Il transito dal confine, ogni giorno, da parte di migliaia di lavoratori frontalieri serve a ricordarci quanto sia benigna, per la nostra economia, la prossimità con il Canton Ticino. Non è vergogna dire, addirittura, che gli effetti della crisi, nel Comasco e nel Varesotto, sono stati attutiti proprio dalla forza-lavoro assorbita dalle imprese svizzere. Molti altri elementi possono essere aggiunti al collage di cose rossocrociate che, qui da noi, non mancano di incontrare apprezzamento. Alla rinfusa: l'istituto del referendum, l'ordine e il nitore dell'arredo urbano, la vellutata scorrevolezza degli asfalti, il cioccolato, le caramelle Sugus.
Per farla breve: non si può certo affermare che, qui, abbiamo un pregiudizio contro gli svizzeri. Al contrario, sappiamo apprezzarne i lati buoni. Questa la ragione per cui, quando si comportano male e glielo diciamo, dovrebbero prenderci sul serio. Il fatto è che quando si comportano male, si comportano male sul serio, mostrando, loro sì, di nutrire un genuino disprezzo per noi vicini di Stato.

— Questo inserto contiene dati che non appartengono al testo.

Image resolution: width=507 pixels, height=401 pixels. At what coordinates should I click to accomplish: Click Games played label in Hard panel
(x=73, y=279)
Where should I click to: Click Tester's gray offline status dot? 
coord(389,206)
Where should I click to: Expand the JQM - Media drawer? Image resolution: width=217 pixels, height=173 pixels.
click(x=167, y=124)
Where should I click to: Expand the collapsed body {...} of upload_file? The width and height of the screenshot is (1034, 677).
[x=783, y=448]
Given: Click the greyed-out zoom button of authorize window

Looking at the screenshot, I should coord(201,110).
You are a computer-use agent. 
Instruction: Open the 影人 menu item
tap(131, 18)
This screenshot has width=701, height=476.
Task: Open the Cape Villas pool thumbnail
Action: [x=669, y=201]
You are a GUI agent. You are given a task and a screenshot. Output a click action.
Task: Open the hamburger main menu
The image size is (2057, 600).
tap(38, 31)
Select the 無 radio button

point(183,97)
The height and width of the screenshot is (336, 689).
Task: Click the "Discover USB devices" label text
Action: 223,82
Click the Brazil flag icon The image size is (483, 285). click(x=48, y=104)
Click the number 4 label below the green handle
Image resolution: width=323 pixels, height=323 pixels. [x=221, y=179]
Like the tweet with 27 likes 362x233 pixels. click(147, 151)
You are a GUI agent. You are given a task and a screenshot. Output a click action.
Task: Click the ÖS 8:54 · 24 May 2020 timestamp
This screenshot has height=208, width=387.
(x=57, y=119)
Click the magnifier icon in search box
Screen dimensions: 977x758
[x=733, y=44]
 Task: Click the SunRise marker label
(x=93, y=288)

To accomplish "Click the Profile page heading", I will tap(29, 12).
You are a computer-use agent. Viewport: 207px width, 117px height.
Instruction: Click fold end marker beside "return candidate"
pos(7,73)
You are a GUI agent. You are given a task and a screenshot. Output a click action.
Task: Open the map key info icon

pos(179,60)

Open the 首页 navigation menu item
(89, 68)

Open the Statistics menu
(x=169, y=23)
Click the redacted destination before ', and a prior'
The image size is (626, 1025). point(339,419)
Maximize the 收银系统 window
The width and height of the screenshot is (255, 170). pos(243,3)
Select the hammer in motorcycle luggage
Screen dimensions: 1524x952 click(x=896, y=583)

Leggerete oggi in cronaca che il Comune di Como è in credito di otto milioni in multe non pagate. Di questi milioni, una quota non indifferente è dovuta da cittadini elvetici. Dice l'assessore al Bilancio Giulia Pusterla: «Molte contravvenzioni non riscosse sono irrogate a svizzeri. Mi riservo di approfondire la questione con l'ufficio legale perché devono pagare tutti, elvetici inclusi».
Senza ironia: auguri all'assessore. Perché è fin troppo chiaro, anche a una semplice osservazione empirica, come troppo spesso l'automobilista svizzero, una volta passata la dogana e raggiunta l'Italia, si senta libero da ogni sorta di obbligo legale, sollevato da qualunque responsabilità morale e, come se non bastasse, esonerato dai più elementari criteri di prudenza. Spiace ricordarlo in un contesto che, fino a questo punto, potrebbe aver dato l'impressione di un giocoso campanilismo, ma ancora torna alla mente la recente morte della piccola Stephany, otto anni di Fino Mornasco, vittima di un incidente stradale che ha visto il coinvolgimento di un automobilista ticinese.
Oltre all'ingiustizia e alla mancanza di rispetto che questa doppia morale - una valida al di là del confine e una, molto più lasca, che entra in vigore al di qua - implica nei nostri confronti, occorre sottolineare che un'educazione civica pronta a venir meno al cambio di latitudine non è una qualità di cui menar gran vanto. L'educazione, al contrario, dovrebbe essere una costante dell'individuo, il bagaglio più leggero e più importante che sempre lo accompagna: quello che gli consente di camminare a testa alta sotto qualunque Luna e lungo qualunque strada. Quello che fa di lui, a Nord come a Sud, un uomo e non un caporale, una persona e non un furbastro. Un signore, o una signora, che dà una mano quando c'è da dare una mano, sorride quando c'è da sorridere, discute quando c'è da discutere. E paga quando c'è da pagare.